(INPUT Opens)
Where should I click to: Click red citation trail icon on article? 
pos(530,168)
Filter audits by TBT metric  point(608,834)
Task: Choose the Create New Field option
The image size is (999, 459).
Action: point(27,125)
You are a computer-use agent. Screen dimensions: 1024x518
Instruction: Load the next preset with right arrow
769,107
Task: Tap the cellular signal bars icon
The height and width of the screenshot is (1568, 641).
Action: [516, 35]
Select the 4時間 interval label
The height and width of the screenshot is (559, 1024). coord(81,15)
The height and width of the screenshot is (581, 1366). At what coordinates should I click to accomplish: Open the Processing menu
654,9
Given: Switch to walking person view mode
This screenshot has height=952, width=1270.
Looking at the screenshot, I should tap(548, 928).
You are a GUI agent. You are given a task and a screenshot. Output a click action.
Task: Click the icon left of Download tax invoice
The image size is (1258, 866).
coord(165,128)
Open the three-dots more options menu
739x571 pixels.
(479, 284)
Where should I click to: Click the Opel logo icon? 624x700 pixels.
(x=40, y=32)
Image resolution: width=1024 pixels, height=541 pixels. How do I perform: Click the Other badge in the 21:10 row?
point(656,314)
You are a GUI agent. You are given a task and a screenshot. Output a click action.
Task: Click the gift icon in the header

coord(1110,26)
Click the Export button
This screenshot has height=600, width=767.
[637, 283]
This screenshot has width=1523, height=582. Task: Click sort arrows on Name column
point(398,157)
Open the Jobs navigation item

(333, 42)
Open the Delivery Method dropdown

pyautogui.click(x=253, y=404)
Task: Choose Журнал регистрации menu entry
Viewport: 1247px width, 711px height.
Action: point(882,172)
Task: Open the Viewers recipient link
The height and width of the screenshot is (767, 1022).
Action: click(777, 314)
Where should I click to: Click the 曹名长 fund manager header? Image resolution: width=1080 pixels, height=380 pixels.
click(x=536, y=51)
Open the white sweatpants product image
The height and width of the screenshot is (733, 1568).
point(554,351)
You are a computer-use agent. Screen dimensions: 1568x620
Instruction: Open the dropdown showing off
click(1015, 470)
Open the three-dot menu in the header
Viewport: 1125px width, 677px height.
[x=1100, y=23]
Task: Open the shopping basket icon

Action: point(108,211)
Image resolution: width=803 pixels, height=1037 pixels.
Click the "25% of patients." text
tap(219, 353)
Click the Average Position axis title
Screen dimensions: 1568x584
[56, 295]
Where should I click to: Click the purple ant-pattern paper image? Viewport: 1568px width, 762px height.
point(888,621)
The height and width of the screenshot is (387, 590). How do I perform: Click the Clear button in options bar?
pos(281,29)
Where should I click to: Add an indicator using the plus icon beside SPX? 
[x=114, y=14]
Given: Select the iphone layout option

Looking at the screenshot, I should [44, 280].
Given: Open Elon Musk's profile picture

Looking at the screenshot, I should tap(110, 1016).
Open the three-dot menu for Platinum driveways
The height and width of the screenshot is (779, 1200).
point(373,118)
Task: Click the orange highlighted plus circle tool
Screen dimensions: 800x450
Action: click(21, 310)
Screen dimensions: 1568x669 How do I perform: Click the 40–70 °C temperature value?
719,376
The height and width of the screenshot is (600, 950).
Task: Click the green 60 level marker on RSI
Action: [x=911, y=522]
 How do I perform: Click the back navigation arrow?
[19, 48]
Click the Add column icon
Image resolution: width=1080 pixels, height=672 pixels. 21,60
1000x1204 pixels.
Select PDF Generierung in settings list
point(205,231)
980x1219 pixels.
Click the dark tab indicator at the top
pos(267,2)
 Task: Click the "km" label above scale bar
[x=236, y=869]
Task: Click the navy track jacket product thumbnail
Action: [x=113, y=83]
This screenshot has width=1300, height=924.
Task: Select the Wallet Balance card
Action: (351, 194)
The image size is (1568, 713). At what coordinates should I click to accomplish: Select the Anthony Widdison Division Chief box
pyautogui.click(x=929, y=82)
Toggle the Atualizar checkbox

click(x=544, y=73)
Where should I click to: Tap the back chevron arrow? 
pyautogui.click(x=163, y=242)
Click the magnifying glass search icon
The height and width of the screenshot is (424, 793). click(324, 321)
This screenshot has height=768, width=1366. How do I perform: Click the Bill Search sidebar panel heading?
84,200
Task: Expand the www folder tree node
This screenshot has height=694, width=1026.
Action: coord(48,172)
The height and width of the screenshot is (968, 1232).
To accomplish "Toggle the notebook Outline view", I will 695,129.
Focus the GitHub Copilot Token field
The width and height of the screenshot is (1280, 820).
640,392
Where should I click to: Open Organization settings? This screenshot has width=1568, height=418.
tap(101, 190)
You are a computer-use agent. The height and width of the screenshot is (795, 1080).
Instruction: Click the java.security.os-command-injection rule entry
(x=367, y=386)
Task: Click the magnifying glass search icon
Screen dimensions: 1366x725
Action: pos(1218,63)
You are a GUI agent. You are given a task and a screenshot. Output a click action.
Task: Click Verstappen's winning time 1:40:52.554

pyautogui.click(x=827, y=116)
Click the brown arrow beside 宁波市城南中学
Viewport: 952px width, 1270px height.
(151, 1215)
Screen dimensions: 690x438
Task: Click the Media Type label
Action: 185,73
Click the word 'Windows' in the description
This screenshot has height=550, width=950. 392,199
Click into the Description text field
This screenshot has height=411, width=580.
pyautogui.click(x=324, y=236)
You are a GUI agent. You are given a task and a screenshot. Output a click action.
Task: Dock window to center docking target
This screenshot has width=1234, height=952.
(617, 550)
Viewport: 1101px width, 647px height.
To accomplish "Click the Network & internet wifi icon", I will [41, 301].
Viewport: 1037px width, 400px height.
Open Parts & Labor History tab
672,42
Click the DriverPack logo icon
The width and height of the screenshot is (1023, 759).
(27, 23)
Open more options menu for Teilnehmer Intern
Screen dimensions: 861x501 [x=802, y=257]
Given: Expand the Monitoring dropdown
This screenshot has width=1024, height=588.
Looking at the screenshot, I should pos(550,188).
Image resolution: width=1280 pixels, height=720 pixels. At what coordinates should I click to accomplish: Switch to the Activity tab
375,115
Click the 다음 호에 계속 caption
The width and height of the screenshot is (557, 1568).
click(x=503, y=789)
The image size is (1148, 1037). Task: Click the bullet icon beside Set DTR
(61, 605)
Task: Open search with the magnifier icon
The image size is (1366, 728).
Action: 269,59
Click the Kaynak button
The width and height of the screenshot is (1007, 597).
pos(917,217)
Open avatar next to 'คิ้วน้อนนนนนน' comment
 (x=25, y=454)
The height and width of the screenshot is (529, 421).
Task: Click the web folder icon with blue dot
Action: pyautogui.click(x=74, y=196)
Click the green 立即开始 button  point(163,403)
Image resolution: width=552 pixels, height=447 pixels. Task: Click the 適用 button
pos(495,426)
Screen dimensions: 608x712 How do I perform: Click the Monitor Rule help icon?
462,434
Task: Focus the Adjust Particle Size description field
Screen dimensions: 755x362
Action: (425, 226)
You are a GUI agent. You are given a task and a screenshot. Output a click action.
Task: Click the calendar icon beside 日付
(INPUT Closes)
- **TASK STATEMENT**
Where the line containing "Task: Focus the" appears in the data above, begin there and reproduce every line to the end exactly; include nothing else.

- **REPLY TO THE EXERCISE**
Task: Focus the Adjust Particle Size description field
Screen dimensions: 755x362
Action: (425, 226)
You are a GUI agent. You are given a task and a screenshot. Output a click action.
Task: Click the calendar icon beside 日付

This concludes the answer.